■ RECORDS PROVIDED ■
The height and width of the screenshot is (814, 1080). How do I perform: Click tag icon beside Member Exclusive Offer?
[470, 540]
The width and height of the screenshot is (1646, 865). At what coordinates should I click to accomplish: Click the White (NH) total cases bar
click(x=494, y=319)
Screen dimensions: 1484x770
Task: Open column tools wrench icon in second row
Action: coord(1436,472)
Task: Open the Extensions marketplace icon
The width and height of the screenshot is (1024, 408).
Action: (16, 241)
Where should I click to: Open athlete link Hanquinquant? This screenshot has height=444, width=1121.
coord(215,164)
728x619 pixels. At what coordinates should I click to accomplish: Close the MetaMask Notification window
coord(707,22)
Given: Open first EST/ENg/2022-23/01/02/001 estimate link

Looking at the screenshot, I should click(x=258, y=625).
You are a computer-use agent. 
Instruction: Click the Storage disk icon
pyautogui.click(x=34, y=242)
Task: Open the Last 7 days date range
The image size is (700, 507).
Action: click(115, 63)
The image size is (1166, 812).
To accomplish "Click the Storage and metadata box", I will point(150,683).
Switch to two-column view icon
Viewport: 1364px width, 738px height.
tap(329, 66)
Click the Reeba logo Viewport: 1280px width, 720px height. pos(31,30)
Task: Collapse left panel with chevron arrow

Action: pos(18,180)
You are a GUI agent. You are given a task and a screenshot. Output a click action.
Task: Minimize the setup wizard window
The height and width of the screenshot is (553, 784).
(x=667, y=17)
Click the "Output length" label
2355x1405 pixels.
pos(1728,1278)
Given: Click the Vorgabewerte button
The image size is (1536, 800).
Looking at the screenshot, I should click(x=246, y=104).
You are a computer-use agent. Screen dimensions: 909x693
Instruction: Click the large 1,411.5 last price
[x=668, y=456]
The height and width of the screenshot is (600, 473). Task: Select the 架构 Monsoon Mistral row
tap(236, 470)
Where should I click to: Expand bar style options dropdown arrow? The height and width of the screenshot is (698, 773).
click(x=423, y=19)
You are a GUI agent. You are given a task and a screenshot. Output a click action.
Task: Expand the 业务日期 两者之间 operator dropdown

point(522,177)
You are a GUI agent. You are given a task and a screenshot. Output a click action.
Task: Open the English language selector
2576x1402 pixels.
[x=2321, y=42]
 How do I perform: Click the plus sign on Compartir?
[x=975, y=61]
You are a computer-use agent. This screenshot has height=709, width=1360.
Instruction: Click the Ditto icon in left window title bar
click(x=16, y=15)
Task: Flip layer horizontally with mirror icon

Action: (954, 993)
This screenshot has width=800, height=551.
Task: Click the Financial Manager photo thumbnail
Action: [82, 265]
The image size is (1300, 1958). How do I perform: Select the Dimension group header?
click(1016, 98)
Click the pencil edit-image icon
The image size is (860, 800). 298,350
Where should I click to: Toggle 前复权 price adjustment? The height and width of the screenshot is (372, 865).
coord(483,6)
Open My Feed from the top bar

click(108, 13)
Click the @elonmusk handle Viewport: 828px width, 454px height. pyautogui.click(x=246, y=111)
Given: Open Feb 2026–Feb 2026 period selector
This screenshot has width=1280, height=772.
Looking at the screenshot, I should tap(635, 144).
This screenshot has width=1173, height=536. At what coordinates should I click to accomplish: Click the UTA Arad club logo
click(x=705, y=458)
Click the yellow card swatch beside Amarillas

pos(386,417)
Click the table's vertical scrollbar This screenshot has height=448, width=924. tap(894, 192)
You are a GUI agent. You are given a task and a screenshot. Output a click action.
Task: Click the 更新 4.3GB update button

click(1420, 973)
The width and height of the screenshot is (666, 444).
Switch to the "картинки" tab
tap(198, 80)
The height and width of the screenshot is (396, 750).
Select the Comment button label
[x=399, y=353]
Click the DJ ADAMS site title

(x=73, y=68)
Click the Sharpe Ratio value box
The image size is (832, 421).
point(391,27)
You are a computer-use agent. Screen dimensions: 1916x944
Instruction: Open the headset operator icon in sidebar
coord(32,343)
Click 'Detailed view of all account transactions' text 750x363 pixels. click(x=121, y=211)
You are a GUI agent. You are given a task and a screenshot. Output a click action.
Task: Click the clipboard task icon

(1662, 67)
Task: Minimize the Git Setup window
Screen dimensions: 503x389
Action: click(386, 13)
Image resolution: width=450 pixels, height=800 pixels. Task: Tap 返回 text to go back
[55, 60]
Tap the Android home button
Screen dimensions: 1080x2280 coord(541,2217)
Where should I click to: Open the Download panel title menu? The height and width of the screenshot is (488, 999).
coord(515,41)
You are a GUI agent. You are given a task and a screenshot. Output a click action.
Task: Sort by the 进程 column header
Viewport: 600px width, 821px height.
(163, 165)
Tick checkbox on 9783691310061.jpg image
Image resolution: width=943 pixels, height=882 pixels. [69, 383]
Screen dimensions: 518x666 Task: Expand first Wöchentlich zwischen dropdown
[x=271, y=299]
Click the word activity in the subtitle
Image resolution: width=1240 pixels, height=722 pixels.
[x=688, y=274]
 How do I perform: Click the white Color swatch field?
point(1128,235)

■ ABOUT THIS EXERCISE ■
Write the data back out verbatim.

■ EXERCISE SOLUTION ■
The height and width of the screenshot is (814, 1080). How do I perform: Click tag icon beside Member Exclusive Offer?
[470, 540]
The width and height of the screenshot is (1646, 865). At what coordinates should I click to accomplish: Click the White (NH) total cases bar
click(x=494, y=319)
Screen dimensions: 1484x770
Task: Open column tools wrench icon in second row
Action: coord(1436,472)
Task: Open the Extensions marketplace icon
The width and height of the screenshot is (1024, 408).
Action: (16, 241)
Where should I click to: Open athlete link Hanquinquant? This screenshot has height=444, width=1121.
coord(215,164)
728x619 pixels. At what coordinates should I click to accomplish: Close the MetaMask Notification window
coord(707,22)
Given: Open first EST/ENg/2022-23/01/02/001 estimate link

Looking at the screenshot, I should click(x=258, y=625).
You are a computer-use agent. 
Instruction: Click the Storage disk icon
pyautogui.click(x=34, y=242)
Task: Open the Last 7 days date range
The image size is (700, 507).
Action: click(115, 63)
The image size is (1166, 812).
To accomplish "Click the Storage and metadata box", I will point(150,683).
Switch to two-column view icon
Viewport: 1364px width, 738px height.
tap(329, 66)
Click the Reeba logo Viewport: 1280px width, 720px height. pos(31,30)
Task: Collapse left panel with chevron arrow

Action: pos(18,180)
You are a GUI agent. You are given a task and a screenshot. Output a click action.
Task: Minimize the setup wizard window
The height and width of the screenshot is (553, 784).
(x=667, y=17)
Click the "Output length" label
2355x1405 pixels.
pos(1728,1278)
Given: Click the Vorgabewerte button
The image size is (1536, 800).
Looking at the screenshot, I should click(x=246, y=104).
You are a computer-use agent. Screen dimensions: 909x693
Instruction: Click the large 1,411.5 last price
[x=668, y=456]
The height and width of the screenshot is (600, 473). Task: Select the 架构 Monsoon Mistral row
tap(236, 470)
Where should I click to: Expand bar style options dropdown arrow? The height and width of the screenshot is (698, 773).
click(x=423, y=19)
You are a GUI agent. You are given a task and a screenshot. Output a click action.
Task: Expand the 业务日期 两者之间 operator dropdown

point(522,177)
You are a GUI agent. You are given a task and a screenshot. Output a click action.
Task: Open the English language selector
2576x1402 pixels.
[x=2321, y=42]
 How do I perform: Click the plus sign on Compartir?
[x=975, y=61]
You are a computer-use agent. This screenshot has height=709, width=1360.
Instruction: Click the Ditto icon in left window title bar
click(x=16, y=15)
Task: Flip layer horizontally with mirror icon

Action: (954, 993)
This screenshot has width=800, height=551.
Task: Click the Financial Manager photo thumbnail
Action: [82, 265]
The image size is (1300, 1958). How do I perform: Select the Dimension group header?
click(1016, 98)
Click the pencil edit-image icon
The image size is (860, 800). 298,350
Where should I click to: Toggle 前复权 price adjustment? The height and width of the screenshot is (372, 865).
coord(483,6)
Open My Feed from the top bar

click(108, 13)
Click the @elonmusk handle Viewport: 828px width, 454px height. pyautogui.click(x=246, y=111)
Given: Open Feb 2026–Feb 2026 period selector
This screenshot has width=1280, height=772.
Looking at the screenshot, I should tap(635, 144).
This screenshot has width=1173, height=536. At what coordinates should I click to accomplish: Click the UTA Arad club logo
click(x=705, y=458)
Click the yellow card swatch beside Amarillas

pos(386,417)
Click the table's vertical scrollbar This screenshot has height=448, width=924. tap(894, 192)
You are a GUI agent. You are given a task and a screenshot. Output a click action.
Task: Click the 更新 4.3GB update button

click(1420, 973)
The width and height of the screenshot is (666, 444).
Switch to the "картинки" tab
tap(198, 80)
The height and width of the screenshot is (396, 750).
Select the Comment button label
[x=399, y=353]
Click the DJ ADAMS site title

(x=73, y=68)
Click the Sharpe Ratio value box
The image size is (832, 421).
point(391,27)
You are a computer-use agent. Screen dimensions: 1916x944
Instruction: Open the headset operator icon in sidebar
coord(32,343)
Click 'Detailed view of all account transactions' text 750x363 pixels. click(x=121, y=211)
You are a GUI agent. You are given a task and a screenshot. Output a click action.
Task: Click the clipboard task icon

(1662, 67)
Task: Minimize the Git Setup window
Screen dimensions: 503x389
Action: click(386, 13)
Image resolution: width=450 pixels, height=800 pixels. Task: Tap 返回 text to go back
[55, 60]
Tap the Android home button
Screen dimensions: 1080x2280 coord(541,2217)
Where should I click to: Open the Download panel title menu? The height and width of the screenshot is (488, 999).
coord(515,41)
You are a GUI agent. You are given a task and a screenshot. Output a click action.
Task: Sort by the 进程 column header
Viewport: 600px width, 821px height.
(163, 165)
Tick checkbox on 9783691310061.jpg image
Image resolution: width=943 pixels, height=882 pixels. [69, 383]
Screen dimensions: 518x666 Task: Expand first Wöchentlich zwischen dropdown
[x=271, y=299]
Click the word activity in the subtitle
Image resolution: width=1240 pixels, height=722 pixels.
[x=688, y=274]
 How do I perform: Click the white Color swatch field?
point(1128,235)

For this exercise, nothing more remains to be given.